**Directions for this task:** State how many lines of the listing contain the string "axis", counting only matches with the same case. Give the number and nothing else.

**Supplied material:**

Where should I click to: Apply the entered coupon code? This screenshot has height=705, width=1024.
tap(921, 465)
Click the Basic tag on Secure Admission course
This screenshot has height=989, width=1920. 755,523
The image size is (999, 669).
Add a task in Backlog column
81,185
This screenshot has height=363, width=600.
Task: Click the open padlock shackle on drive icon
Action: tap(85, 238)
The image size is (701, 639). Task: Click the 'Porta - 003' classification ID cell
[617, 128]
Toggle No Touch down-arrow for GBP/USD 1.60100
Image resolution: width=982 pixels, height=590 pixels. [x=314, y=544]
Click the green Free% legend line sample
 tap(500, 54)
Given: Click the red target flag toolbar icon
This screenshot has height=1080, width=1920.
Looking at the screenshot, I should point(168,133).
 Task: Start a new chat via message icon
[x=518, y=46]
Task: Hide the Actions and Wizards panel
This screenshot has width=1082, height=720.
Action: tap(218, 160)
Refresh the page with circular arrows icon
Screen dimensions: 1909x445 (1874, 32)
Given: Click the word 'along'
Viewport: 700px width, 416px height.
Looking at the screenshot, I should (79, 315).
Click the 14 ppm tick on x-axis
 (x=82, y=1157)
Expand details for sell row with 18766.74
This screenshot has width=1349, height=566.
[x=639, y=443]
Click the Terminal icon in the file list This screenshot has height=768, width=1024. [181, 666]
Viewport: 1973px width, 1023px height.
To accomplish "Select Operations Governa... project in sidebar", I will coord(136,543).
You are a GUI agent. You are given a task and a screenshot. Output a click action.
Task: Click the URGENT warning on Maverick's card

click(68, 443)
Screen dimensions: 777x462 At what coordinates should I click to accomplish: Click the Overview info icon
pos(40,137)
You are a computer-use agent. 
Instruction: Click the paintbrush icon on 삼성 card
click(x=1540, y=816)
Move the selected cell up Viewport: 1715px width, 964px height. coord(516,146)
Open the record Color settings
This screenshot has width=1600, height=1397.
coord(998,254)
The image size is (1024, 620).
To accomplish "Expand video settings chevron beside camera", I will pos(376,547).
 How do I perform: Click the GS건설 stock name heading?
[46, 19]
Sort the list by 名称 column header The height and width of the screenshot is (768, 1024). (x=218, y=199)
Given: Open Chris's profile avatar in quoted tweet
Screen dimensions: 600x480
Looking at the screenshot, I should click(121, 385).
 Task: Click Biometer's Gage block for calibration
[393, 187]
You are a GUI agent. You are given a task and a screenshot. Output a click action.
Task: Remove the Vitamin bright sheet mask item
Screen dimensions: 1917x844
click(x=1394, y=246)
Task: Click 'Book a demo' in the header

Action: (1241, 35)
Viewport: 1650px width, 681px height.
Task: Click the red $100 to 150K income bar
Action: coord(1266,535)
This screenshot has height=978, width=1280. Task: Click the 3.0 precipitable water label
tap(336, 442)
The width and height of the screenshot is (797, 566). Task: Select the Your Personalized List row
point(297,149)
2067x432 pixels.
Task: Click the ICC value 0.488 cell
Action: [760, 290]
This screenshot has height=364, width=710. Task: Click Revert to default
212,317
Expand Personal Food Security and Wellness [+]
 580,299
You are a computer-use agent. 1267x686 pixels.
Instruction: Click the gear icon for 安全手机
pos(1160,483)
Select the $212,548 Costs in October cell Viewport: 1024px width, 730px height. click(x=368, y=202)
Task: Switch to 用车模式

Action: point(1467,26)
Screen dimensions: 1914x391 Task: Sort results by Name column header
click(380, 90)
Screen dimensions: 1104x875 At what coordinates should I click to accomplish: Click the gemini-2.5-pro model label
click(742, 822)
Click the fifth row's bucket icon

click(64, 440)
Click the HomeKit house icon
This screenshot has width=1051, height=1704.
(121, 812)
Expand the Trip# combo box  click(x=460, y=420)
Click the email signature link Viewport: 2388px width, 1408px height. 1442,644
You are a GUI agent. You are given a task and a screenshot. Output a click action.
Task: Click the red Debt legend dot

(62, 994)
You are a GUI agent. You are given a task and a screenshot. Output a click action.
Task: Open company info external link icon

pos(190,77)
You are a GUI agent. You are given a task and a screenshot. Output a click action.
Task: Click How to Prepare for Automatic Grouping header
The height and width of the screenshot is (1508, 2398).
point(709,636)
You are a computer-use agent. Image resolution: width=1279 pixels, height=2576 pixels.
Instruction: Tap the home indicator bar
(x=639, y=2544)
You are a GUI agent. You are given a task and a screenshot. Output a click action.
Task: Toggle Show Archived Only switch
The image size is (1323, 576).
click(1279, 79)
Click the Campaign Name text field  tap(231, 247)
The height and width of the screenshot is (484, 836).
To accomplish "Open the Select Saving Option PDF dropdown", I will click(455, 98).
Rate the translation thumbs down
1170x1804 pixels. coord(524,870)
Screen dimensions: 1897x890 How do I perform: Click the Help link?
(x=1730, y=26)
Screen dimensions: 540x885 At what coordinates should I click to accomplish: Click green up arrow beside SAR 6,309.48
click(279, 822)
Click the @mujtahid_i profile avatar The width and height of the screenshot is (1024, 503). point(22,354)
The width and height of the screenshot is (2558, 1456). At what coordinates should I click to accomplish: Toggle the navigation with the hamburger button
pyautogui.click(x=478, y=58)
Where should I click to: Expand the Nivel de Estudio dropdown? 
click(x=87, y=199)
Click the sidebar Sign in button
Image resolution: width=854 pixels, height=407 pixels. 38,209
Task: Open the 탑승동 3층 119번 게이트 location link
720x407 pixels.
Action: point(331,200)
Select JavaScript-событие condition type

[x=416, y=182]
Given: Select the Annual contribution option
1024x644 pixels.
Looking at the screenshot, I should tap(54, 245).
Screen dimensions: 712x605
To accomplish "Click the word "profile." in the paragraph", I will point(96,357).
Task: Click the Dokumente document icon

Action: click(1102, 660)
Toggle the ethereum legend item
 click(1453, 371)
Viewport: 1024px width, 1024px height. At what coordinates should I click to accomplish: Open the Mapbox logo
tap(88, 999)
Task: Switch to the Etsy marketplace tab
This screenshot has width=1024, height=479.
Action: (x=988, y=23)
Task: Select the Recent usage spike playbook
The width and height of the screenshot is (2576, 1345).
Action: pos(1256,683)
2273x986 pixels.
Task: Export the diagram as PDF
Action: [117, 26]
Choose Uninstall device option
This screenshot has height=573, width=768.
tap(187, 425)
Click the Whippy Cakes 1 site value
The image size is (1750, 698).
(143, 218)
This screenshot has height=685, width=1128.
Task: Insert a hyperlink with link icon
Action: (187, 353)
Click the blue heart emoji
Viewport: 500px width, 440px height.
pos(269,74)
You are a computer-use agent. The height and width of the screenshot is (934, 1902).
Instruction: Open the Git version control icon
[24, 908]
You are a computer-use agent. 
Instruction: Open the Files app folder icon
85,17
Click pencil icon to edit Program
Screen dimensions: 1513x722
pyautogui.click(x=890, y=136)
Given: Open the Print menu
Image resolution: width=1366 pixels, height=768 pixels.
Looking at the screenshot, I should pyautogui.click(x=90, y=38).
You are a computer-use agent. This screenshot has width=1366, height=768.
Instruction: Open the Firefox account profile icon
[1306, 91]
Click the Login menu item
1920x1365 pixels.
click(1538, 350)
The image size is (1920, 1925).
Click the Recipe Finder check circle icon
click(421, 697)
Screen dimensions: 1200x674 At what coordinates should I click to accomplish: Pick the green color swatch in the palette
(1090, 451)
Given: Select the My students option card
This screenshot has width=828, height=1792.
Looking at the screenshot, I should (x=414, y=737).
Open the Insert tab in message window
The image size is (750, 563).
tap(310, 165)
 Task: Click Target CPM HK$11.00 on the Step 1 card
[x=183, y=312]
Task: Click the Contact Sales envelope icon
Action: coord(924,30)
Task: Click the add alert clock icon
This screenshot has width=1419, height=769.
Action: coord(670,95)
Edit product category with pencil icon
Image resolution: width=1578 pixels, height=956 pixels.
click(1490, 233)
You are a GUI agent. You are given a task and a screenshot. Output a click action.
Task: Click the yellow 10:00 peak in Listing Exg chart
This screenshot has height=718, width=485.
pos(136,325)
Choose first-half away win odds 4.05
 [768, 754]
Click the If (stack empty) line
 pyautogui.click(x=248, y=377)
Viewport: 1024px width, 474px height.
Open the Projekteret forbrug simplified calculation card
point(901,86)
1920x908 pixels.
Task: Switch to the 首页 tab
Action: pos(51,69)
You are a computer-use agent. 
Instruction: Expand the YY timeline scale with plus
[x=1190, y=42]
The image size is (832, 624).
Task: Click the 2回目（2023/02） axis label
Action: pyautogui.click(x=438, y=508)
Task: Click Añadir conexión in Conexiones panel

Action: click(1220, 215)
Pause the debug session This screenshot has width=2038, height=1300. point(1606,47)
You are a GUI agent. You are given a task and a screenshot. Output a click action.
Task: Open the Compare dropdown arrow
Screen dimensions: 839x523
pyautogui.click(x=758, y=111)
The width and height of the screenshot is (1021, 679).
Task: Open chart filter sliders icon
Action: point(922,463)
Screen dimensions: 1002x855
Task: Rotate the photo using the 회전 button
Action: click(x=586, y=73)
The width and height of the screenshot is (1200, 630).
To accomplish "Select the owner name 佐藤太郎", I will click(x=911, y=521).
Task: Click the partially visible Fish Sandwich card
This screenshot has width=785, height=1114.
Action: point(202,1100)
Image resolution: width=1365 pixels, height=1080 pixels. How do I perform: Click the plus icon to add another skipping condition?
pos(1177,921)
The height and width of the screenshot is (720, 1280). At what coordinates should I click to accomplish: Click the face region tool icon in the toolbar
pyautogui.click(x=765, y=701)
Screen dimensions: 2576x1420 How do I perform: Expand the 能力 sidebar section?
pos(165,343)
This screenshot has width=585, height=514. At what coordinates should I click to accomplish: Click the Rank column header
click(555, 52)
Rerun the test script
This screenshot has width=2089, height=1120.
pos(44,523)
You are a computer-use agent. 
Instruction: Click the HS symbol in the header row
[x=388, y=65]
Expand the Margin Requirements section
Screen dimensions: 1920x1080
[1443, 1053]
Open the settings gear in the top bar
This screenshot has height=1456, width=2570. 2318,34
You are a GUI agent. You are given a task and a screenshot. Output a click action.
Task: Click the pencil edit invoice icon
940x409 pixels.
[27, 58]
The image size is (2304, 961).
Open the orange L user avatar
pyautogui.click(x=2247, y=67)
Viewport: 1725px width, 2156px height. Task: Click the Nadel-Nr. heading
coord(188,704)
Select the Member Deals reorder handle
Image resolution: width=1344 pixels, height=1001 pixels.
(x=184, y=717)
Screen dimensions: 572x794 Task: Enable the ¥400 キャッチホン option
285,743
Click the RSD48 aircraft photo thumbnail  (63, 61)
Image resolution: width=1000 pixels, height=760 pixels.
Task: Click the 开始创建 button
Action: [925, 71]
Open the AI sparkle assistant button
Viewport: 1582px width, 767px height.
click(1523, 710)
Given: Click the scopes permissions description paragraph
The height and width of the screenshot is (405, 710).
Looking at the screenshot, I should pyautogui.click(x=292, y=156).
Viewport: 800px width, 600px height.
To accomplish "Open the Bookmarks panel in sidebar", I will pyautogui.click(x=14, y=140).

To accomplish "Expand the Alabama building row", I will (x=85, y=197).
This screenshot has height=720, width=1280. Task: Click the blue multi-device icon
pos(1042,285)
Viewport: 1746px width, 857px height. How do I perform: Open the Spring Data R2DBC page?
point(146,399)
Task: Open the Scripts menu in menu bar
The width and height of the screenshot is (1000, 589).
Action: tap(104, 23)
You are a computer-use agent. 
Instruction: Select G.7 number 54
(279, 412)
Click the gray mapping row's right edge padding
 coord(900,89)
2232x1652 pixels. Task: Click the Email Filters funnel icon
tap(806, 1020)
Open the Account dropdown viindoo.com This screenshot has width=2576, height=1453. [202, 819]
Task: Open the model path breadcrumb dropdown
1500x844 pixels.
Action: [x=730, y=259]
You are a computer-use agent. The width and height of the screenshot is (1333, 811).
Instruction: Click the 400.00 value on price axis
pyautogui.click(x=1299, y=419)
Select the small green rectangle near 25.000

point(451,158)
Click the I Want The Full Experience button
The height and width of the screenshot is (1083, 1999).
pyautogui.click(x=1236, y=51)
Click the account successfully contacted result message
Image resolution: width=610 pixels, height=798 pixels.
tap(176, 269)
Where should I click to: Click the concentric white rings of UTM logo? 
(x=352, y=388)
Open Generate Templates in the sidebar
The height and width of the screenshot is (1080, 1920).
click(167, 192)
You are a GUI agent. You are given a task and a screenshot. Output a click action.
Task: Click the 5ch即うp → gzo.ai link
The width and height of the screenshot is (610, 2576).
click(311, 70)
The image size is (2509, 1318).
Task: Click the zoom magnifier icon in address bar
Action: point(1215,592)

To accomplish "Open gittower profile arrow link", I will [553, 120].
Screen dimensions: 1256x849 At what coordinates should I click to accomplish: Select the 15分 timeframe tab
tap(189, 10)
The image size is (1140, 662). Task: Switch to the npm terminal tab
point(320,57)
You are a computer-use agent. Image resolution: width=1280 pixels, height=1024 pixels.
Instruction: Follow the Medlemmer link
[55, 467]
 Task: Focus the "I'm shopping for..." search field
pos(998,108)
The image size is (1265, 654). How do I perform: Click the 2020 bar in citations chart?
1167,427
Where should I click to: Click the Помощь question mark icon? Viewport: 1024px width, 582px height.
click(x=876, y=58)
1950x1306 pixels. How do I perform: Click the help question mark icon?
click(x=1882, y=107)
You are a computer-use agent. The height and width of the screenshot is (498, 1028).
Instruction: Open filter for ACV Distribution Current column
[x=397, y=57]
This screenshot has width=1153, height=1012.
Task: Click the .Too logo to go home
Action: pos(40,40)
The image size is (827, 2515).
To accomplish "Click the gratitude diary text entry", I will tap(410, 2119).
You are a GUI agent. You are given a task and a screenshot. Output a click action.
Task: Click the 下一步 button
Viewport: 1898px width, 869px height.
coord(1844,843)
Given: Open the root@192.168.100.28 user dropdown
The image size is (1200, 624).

**Solution to this exercise:** 3